Users of Honeywell’s Midas and Midas Black gas detectors are being urged to patch their firmware to protect against a pair of critical, remotely exploitable vulnerabilities.
These extremely serious vulnerabilities, found by researcher Maxim Rupp and reported by ICS-CERT (the Industrial Control Systems Cyber Emergency Response Team) in advisory ICSA-15-309-02, are simple enough to be exploited by an “attacker with low skill”:
Successful exploitation of these vulnerabilities could allow a remote attacker to gain unauthenticated access to the device, potentially allowing configuration changes, as well as the initiation of calibration or test processes.
…These vulnerabilities could be exploited remotely.
…An attacker with low skill would be able to exploit these vulnerabilities.
The affected devices are the Midas product with all firmware versions up to and including version 1.13b1 and the Midas Black product with all firmware versions up to and including version 2.13b1.
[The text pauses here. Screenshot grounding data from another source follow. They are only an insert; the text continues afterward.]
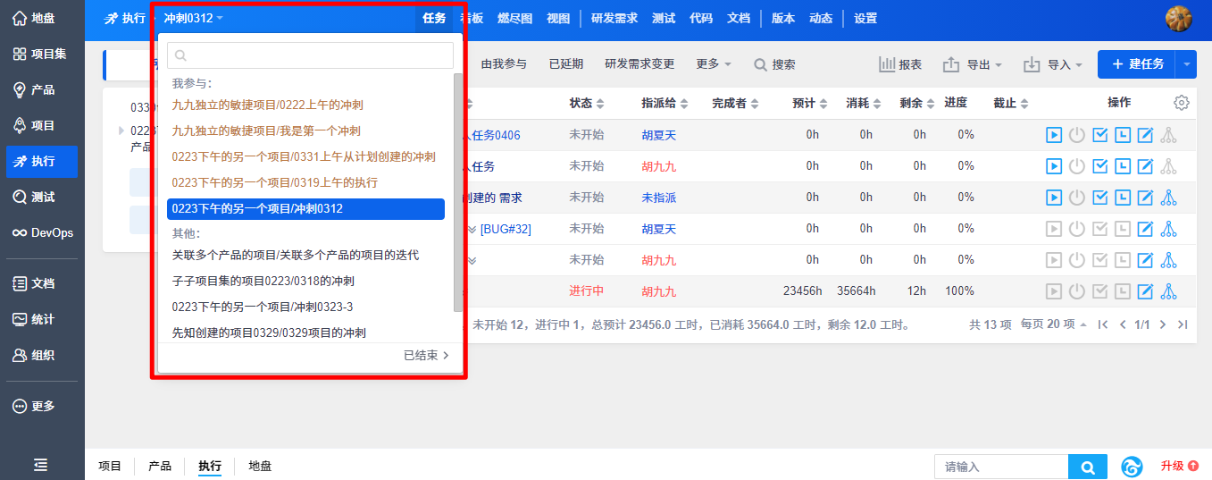
Task: Click the user avatar in top right
Action: tap(1179, 19)
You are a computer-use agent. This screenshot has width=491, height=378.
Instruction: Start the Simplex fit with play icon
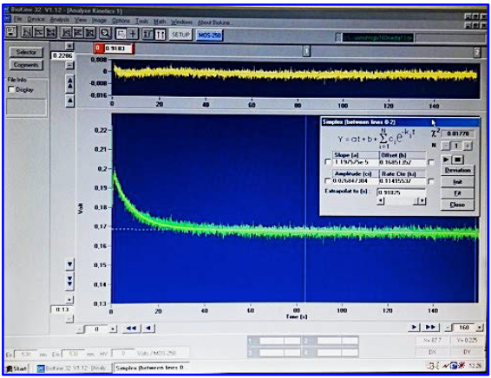[446, 160]
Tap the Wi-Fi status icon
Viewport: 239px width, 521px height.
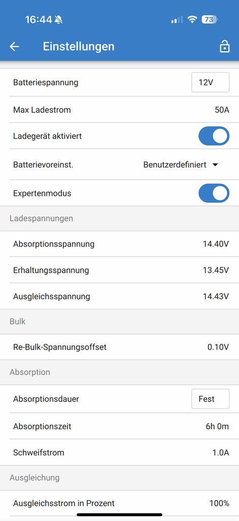pyautogui.click(x=192, y=20)
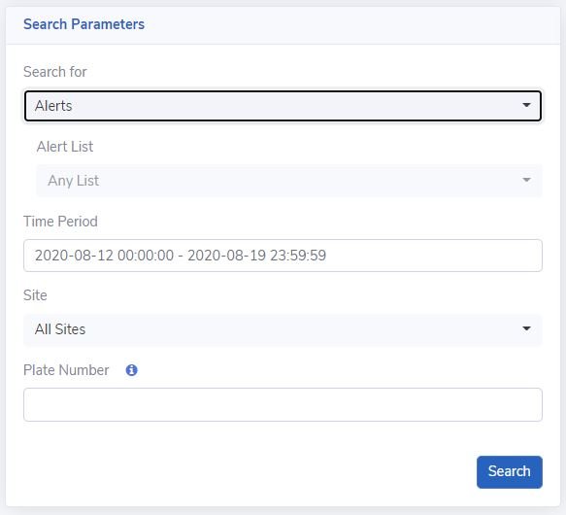
Task: Click the greyed Any List value text
Action: click(x=73, y=181)
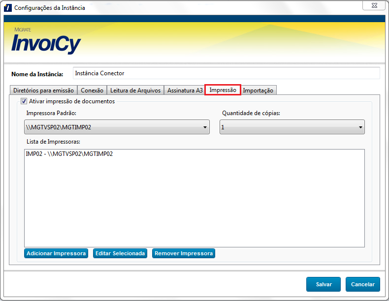Image resolution: width=389 pixels, height=301 pixels.
Task: Click the Adicionar Impressora button
Action: coord(56,253)
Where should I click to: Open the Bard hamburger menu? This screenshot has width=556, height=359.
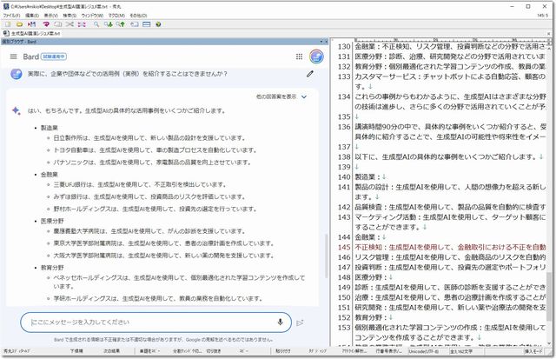14,57
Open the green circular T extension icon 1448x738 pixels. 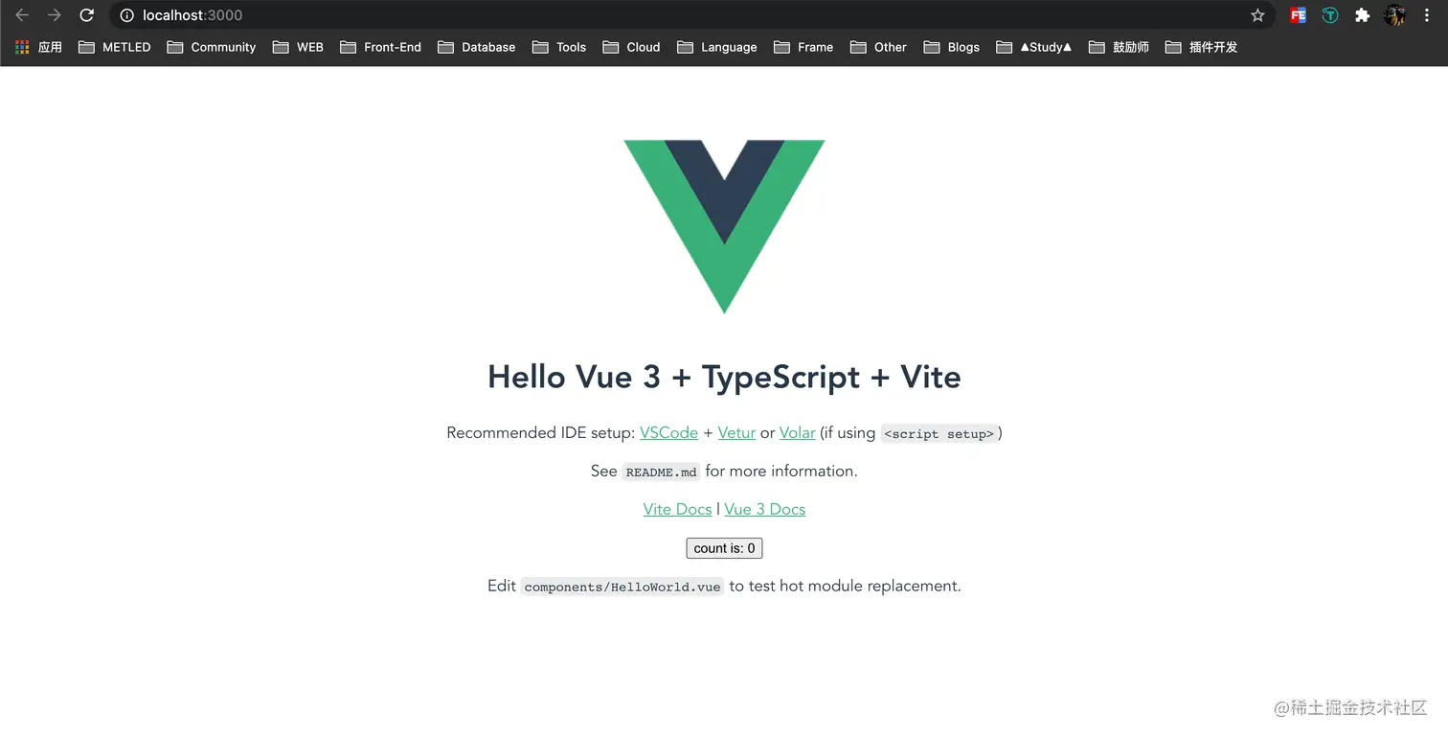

Patches are available to download from Honeywell’s website under the banner of Honeywell’s Security Notification SN 2015-10-14 01.
Midas and Midas Black gas detectors are used worldwide in numerous industrial sectors including chemical, manufacturing, energy, food, agriculture and water to:
…detect many key toxic, ambient and flammable gases in a plant. The device monitors points up to 100 feet (30 meters) away while using patented technology to regulate flow rates and ensure error-free gas detection.
The vulnerabilities could allow the devices’ authentication to be bypassed completely by path traversal (CVE-2015-7907) or to be compromised by attackers grabbing an administrator’s password as it’s transmitted in clear text (CVE-2015-7908).
In other words, the devices affected might be sophisticated and highly specialised but their bugs aren’t. These are basic, workaday flaws that are well understood, easy to avoid and easy to test for.
It’s shocking that such basic flaws should be present in software with such an important job to do but they wouldn’t be nearly so serious if they weren’t remotely exploitable.
Because these devices can be connected to the internet, the people they protect are at risk from anyone who can find a connected device (and if you’re wondering if that’s difficult, remember that the Internet of Things has its own search engine).
But perhaps we shouldn’t be surprised because in many ways that’s the story of the Internet of Things so far – a collection of interconnected devices from the future exhibiting vulnerabilities from the past.
The rush to attach kettles, TVs and baby monitors to the internet in the hope that it might be useful flies in the face of that bastion of security common sense; the principle of least privilege and it seems to me that it isn’t going all that well so far.
The advisory offers the following pointers for minimising the risk of these flaws being exploited, although I suggest we’d all do well to follow them no matter if we’re running industrial control systems or overly-clever thermostats:
- Minimise devices’ network exposure and physical access
- Isolate devices from the internet and business networks
- Put devices behind a firewall and connect over a VPN if you need remote access
Or, put another way, treat the Things in the Internet of Things like computers, because they are.